Exercise description: Restate the entries below verbatim.
** Entries supplied follows **
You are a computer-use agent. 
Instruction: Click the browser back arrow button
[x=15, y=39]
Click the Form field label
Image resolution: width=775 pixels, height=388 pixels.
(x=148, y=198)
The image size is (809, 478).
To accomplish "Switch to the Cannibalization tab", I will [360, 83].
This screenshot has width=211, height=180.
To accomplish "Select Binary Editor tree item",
** End of Entries supplied **
Exercise response:
You are a computer-use agent. 
Instruction: Click the browser back arrow button
[x=15, y=39]
Click the Form field label
Image resolution: width=775 pixels, height=388 pixels.
(x=148, y=198)
The image size is (809, 478).
To accomplish "Switch to the Cannibalization tab", I will [360, 83].
This screenshot has width=211, height=180.
To accomplish "Select Binary Editor tree item",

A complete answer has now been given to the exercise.